DFW real estate saw rapid growth last year but experts are predicting an even better 2016. This despite the prolonged lower oil prices and resulting job cuts in the energy industry that could cause slower statewide real estate growth.
DFW’s status as an important tech town, coupled with low unemployment and solid home value increases, has earned it a place in the top markets to watch in 2016. With property appreciation set to rise, the DFW real estate market has something for everyone, whether investment properties or a family home.
These factors, together with strong income growth as the job market continues to expand, set North Texas apart from other parts of Texas that are more vulnerable to energy industry fluctuations.
Nevertheless, industry insiders warn DFW real estate agents to expect a slowdown in the frenzied market they experienced last year: a new “normal” growth rate around 2.3 percent instead of the 3 or 4 percent highs of past months. But as the 2015 growth in Dallas-Fort Worth real estate sped up immensely, the downturn will be from those record highs to slightly more modest gains.
Lower oil prices have impacted Houston and Midland due to the loss of energy sector jobs and analysts predict that employment gains will moderate next year. But traditionally there’s a delayed effect when oil prices drop and the full impact may not hit the economy for another couple of years.
Still, North Texas will see growth in high tech, healthcare, and professional and business services and as population expansion continues so DFW real estate should remain buoyant.
While Texas produces 50 percent of the nation’s oil, and occupies the enviable position of homebuilding capital of the world, there are still factors that impact the DFW real estate market such as these six issues.
- The changing demographics as more millennials become first-time homebuyers with fluctuating lifestyles and buying behaviors.
- Money is increasingly synonymous with cash as more foreigners buy up real estate for cash.
- Interest rates are set to rise slightly which could hurt buyers on the credit fringes.
- Easing of credit terms and availability as the federal government loosens the reins on lending.
- Urbanization will continue to increase as more people head to the big cities.
- Affordable homes could be a problem —the median price of a home in DFW is now near $280,000. A bargain basement price if you’re in the Bay Area, LA, or D.C., but high for Texas.
One of the bigger issues facing the DFW real estate sector is the problem of home affordability and a lack of lower priced stock.

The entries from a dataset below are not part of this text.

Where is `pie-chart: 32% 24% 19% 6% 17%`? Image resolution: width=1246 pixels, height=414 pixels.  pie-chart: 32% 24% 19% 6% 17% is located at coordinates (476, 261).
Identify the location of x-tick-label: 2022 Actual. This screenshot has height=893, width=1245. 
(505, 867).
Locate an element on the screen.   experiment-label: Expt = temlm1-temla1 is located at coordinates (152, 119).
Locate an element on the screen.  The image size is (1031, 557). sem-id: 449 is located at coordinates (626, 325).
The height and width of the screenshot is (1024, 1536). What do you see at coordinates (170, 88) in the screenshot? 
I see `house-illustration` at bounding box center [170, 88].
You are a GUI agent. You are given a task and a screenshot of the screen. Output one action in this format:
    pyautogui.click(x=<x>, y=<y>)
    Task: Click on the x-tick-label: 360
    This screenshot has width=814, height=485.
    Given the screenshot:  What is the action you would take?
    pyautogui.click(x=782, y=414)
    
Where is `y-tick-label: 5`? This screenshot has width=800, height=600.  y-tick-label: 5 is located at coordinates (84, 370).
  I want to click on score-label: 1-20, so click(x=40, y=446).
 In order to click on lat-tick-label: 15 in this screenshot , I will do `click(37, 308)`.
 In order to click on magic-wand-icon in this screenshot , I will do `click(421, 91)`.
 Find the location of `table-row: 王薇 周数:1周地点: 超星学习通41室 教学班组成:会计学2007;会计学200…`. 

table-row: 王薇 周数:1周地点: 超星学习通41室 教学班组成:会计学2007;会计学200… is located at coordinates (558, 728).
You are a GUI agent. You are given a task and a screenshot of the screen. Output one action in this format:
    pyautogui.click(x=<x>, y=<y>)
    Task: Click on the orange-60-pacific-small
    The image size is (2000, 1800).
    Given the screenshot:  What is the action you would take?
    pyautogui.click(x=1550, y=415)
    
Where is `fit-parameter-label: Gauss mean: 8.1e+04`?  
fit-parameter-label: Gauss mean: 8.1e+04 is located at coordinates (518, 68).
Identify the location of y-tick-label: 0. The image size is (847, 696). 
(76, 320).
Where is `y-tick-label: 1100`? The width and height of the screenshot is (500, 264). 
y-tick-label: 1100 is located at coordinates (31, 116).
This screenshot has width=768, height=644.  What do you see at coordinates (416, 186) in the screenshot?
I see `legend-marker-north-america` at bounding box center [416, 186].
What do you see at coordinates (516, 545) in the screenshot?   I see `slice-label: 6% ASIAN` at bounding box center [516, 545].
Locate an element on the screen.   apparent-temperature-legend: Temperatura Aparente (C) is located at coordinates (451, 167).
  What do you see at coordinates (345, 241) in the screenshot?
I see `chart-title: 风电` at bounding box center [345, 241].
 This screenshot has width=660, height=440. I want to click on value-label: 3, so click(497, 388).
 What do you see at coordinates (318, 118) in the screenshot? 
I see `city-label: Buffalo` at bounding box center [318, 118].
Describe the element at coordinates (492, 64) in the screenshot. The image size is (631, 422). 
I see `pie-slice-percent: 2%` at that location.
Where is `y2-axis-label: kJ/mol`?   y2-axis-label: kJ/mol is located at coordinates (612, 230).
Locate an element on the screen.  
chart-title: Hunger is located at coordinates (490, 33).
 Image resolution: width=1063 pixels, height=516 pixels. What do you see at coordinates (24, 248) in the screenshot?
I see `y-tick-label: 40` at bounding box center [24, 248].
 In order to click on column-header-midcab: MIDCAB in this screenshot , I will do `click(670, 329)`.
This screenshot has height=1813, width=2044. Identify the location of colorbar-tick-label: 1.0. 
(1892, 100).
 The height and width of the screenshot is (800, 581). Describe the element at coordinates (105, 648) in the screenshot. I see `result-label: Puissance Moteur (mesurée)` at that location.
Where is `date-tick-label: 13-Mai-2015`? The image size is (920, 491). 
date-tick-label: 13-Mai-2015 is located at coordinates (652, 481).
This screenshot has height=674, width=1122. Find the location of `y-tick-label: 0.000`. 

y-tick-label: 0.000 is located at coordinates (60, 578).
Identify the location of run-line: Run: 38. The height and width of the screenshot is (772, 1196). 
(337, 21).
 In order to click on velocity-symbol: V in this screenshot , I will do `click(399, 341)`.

Home prices have been steadily increasing, outstripping wage growth.
According to industry experts, reasonable workforce housing is going to be a big issue as there are not enough homes available in the $150,000-to-$200,000 range.
According to local agents, the market has already started to cool. While still busy, it’s not as frenzied, with overly optimistic home prices being downscaled. Exceptional, beautiful properties enjoy high consumer demand and for these, the market remains vigorous and steady. Likewise, lower priced properties are extremely hot due in part to high buyer demand and a lack of stock.
Consider the fact also that while lower gas prices aren’t good for the oil industry, consumers are getting a boost at the pumps. This, in turn, makes the suburbs more accessible to commuters and therefore, more attractive to buyers.